- **The task**
As soon as the line containing "Click the fold" appears, copy it and every following line word for word until the records end.

- **Material provided**

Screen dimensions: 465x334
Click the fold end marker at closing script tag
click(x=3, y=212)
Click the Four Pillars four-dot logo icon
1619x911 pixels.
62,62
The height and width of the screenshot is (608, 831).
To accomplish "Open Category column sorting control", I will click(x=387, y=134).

- **Final answer**
Click the fold end marker at closing script tag
click(x=3, y=212)
Click the Four Pillars four-dot logo icon
1619x911 pixels.
62,62
The height and width of the screenshot is (608, 831).
To accomplish "Open Category column sorting control", I will click(x=387, y=134).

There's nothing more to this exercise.